AngloGold Ashanti, a subsidiary of the international mining group Anglo American, allegedly paid eight thousand dollars to the FNI. While the company had already won rights to the region's gold concessions in 1996, the advent of war forced AngloGold Ashanti to withdraw from the DRC until late 2003.

HRW notes further that gold mined under duress on behalf of armed groups continues to be exported to Uganda, from where it is sold on the international market. This has made gold the East African country's third largest export, even though Uganda clearly lacks the ability to produce substantial quantities of ore locally.

"Official statistics show that Ugandan gold production accounts for less than one percent of the official gold exports. When we asked the ministry of energy and mineral development representatives to explain this discrepancy they refused to comment," Anneke Van Woudenberg, a senior researcher at HRW, told a press conference held in Johannesburg, Wednesday.

"The gold is smuggled out of Congo and when it arrives in Uganda it becomes legal. Then a certificate is issued to export it to Europe and beyond," she added.

Uganda has denied any involvement in the looting of Congo's resources. The Kampala government first crossed into the DRC to help depose long-time U.S.-backed dictator Mobutu Sese Seko later turning against the man installed in his place, Laurent Kabila, who was later assassinated.

When Uganda and Rwanda starting backing rivals to Kabila, the Congolese leader and his successor son, Joseph solicited support from Angola, Namibia and Zimbabwe. The UN has also pointed a finger at Zimbabwe regarding the illegal exploitation of Congolese resources. As with Uganda, both Rwanda and Zimbabwe deny such allegations.

AngloGold Ashanti, in its turn, has poured cold water on the HRW report.

At an impromptu press conference organized in Johannesburg, the company's chief executive officer, Bobby Godsell, described the document as "unfair, unjust, unhelpful and flawed."

Nonetheless, the company did admit to making payments to the FNI.

"We have acknowledged the payment by AngloGold Ashanti to the FNI in January (2005) of an extorted sum of $8,000, and further sums totaling about $1,000 last year in respect of an authorized arrangement related to cargo delivered to the local airstrip," AngloGold Ashanti said in a statement.

"AngloGold Ashanti does not and will not support militia or any other groups whose actions constitute an assault on efforts to achieve peace and democracy (in the DRC)," the firm added. "Should we find ourselves in a situation where there is pressure on our staff again to yield to extortionate demands, we will consider that to be grounds for our withdrawal from the exploration project."

Rights campaigners say this is a strategy that should have been adopted earlier.

"As a company committed to corporate social responsibility, AngloGold Ashanti should have waited until it could work in Mongbwalu without having to interact with abusive warlords," said Van Woudenburg in a HRW press release issued Wednesday.

"Congo desperately needs business investment to help rebuild the country, but such business engagement must not provide any support to armed groups responsible for crimes against humanity," she added.

A Swiss-based gold refining company, Metalor Technologies, is also named in the HRW report, which says it bought potentially suspect gold from Uganda.
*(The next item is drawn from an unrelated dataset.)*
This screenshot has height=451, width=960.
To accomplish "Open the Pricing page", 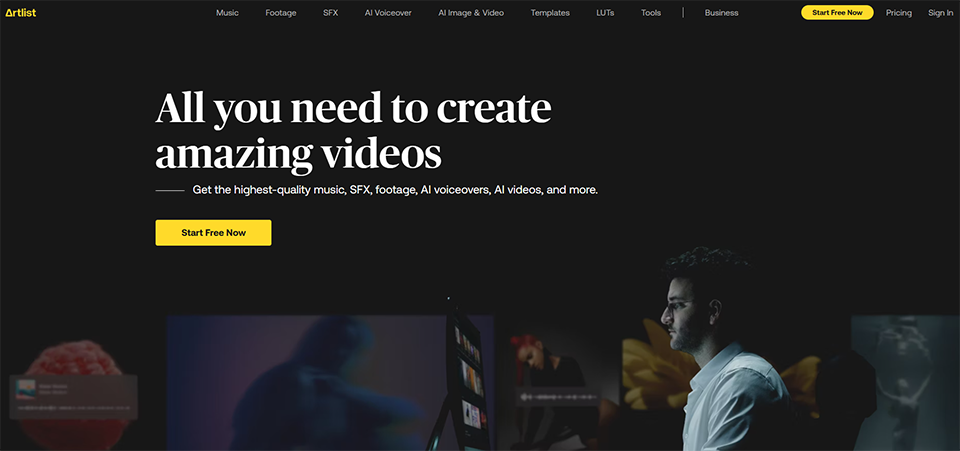I will point(899,13).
But, following consultations with the rights group, Metalor has announced the suspension of gold purchases from Uganda.

Van Woudenberg believes the deployment of UN peacekeepers and government troops could ultimately bring militias in north-eastern Congo under control and prevent the mass smuggling of gold into Uganda.
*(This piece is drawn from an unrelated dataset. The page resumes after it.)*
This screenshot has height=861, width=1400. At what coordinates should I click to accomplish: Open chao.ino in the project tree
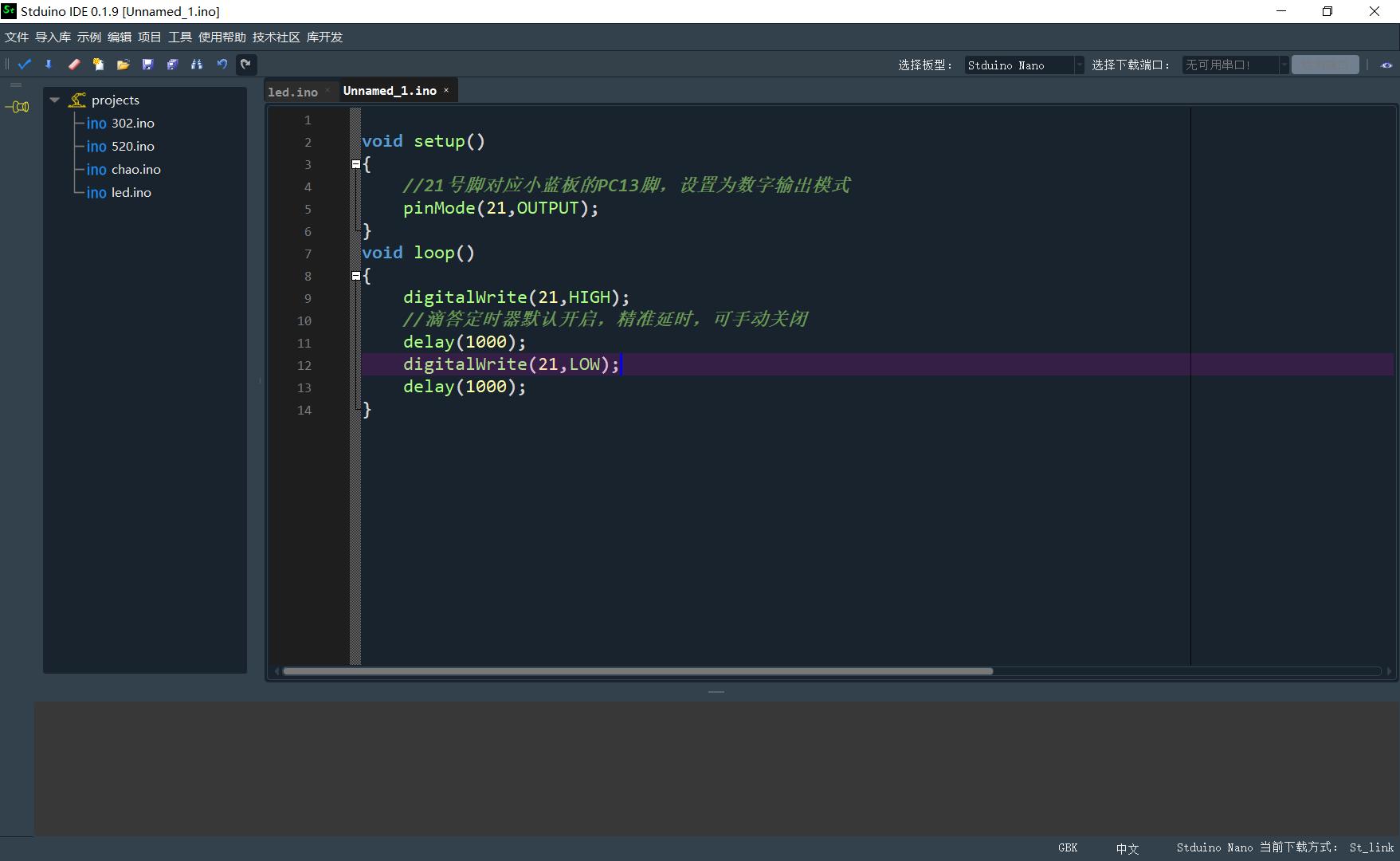click(x=135, y=169)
At present, a force of almost 17,000 peacekeepers is thinly spread over the DRC's extensive territory, in a bid to make remote regions governable ahead of elections that are expected to take place next year. Congo is currently ruled by an interim government of national unity, headed by Joseph Kabila.

About four million people are believed to have died in the country' s civil war, both as a direct result of the conflict, and because of the hunger and illness that fighting inflicted on communities.